TEXTO:
======

Consultas de Pediatria regulares: o que saber?
A Pediatria segue a criança do nascimento ao fim da adolescência. Ana Marques e Marta Albuquerque Pinto, pediatras CUF, explicam o que muda no acompanhamento.
O acompanhamento médico das crianças por um pediatra é mais frequente nos primeiros meses e anos de vida, mas poderá estender-se até aos 18 anos. Para Ana Marques, pediatra CUF, as consultas anuais das crianças permitem “acompanhar o seu crescimento e desenvolvimento” e identificar “algumas doenças que possam afetar o seu bem-estar e saúde em geral”. Na adolescência o mesmo mantém-se mas com outras particularidades, tendo em conta a ocorrência de “alterações rápidas e fundamentais de ordem física, cognitiva e psicossocial”, relembra a pediatra Marta Albuquerque Pinto. Nesta faixa etária a “consulta constitui uma oportunidade de promoção de saúde bem como um momento importante para identificar adolescentes e jovens em risco”.
Como é um plano normal de consultas de Pediatria?
“O bebé deve fazer a sua primeira consulta de Pediatria precocemente, entre a primeira e a segunda semana de vida”, explica Ana Marques. Esse primeiro contacto serve para avaliar desde logo “o bem-estar do bebé, o seu crescimento, a sua progressão ponderal, como está a decorrer a amamentação e a adaptação em casa”. Isso tem mais peso ainda “nos pais de primeira viagem”, que têm frequentemente “dúvidas sobre a suplementação vitamínica, sobre a vacinação e sobre alguns sinais de alerta a que devem estar atentos”.
Depois, o plano definido pela Direção-Geral da Saúde inclui “uma consulta de vigilância ao primeiro mês, ao segundo mês, ao quarto mês, ao sexto mês, ao nono mês e aos 12 meses”, enumera Ana Marques. Após o primeiro ano há mais duas consultas trimestrais, aos 15 e aos 18 meses, e uma consulta semestral aos 24 meses. É a partir dos dois anos que o acompanhamento pediátrico passa a ser anual.

======

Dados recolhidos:
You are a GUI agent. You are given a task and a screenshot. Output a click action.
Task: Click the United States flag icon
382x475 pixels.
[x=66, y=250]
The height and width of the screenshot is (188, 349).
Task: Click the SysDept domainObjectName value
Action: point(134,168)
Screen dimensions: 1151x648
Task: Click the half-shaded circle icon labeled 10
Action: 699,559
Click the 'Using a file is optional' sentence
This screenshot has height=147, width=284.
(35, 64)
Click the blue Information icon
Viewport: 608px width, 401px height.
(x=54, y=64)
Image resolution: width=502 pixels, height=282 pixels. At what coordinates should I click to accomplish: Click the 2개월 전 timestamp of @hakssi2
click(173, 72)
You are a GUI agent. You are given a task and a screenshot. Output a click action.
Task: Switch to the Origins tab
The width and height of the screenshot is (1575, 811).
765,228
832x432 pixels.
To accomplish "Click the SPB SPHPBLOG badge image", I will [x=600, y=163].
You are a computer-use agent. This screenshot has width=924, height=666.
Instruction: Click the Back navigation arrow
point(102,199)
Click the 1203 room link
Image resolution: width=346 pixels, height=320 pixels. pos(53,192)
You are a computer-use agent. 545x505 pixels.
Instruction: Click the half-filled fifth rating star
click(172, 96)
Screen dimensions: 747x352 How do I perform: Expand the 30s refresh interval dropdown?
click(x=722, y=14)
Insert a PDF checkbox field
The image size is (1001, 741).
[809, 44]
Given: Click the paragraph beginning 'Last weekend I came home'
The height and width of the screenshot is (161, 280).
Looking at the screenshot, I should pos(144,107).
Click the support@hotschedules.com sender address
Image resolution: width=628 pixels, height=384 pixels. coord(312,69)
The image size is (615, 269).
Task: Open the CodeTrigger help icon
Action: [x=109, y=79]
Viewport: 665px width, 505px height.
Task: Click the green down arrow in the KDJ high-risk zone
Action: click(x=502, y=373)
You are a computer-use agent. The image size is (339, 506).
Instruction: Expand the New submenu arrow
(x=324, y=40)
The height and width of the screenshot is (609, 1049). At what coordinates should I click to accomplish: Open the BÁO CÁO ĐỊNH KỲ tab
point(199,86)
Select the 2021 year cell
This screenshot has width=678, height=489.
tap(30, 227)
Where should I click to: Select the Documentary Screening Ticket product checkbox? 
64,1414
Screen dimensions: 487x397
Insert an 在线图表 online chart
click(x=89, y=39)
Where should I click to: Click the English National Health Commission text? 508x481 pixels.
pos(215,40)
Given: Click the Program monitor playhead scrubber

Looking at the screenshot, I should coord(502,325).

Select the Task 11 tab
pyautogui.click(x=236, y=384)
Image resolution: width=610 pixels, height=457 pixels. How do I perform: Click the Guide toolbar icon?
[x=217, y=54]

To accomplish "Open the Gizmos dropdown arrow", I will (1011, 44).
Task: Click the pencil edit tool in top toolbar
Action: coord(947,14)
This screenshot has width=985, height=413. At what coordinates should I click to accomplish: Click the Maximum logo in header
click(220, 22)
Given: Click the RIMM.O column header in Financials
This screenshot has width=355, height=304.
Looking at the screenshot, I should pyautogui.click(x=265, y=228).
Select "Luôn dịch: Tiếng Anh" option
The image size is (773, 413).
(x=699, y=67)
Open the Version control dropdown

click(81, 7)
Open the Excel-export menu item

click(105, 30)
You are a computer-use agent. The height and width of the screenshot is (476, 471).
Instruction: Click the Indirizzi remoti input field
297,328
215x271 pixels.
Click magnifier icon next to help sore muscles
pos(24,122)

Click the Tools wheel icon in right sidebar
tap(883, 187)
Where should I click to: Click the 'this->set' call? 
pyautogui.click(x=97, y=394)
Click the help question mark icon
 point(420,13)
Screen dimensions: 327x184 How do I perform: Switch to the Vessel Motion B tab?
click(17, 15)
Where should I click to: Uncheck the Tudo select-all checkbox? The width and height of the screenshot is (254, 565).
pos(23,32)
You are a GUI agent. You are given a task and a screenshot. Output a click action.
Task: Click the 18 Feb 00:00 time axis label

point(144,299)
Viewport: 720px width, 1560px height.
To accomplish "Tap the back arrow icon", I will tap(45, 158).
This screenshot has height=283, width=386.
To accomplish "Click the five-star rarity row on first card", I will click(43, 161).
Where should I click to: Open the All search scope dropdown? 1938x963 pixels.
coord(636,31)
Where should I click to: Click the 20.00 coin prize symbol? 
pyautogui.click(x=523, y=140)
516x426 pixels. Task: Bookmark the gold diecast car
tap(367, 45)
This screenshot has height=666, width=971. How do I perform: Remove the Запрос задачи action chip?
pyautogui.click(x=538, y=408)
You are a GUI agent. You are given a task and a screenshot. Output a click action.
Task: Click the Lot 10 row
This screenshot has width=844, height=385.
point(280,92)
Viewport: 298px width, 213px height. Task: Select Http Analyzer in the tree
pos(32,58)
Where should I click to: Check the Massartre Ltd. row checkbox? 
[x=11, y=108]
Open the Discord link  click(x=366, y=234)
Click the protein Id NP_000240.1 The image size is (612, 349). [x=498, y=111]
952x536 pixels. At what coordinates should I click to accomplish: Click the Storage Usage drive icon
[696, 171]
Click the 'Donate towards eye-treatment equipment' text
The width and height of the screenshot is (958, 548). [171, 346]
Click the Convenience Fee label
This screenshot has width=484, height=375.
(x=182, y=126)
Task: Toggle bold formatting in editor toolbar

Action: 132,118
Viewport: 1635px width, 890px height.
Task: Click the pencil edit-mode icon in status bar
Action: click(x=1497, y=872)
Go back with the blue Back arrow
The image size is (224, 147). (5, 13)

======

O QUE FAZER:
Extrai do texto sobre as consultas de Pediatria o trecho que começa nas palavras "Consultas de Pediatria regulares: o" e acaba depois de "muda no acompanhamento.", copiando-o sem qualquer alteração.

EXERCÍCIO RESOLVIDO:
Consultas de Pediatria regulares: o que saber?
A Pediatria segue a criança do nascimento ao fim da adolescência. Ana Marques e Marta Albuquerque Pinto, pediatras CUF, explicam o que muda no acompanhamento.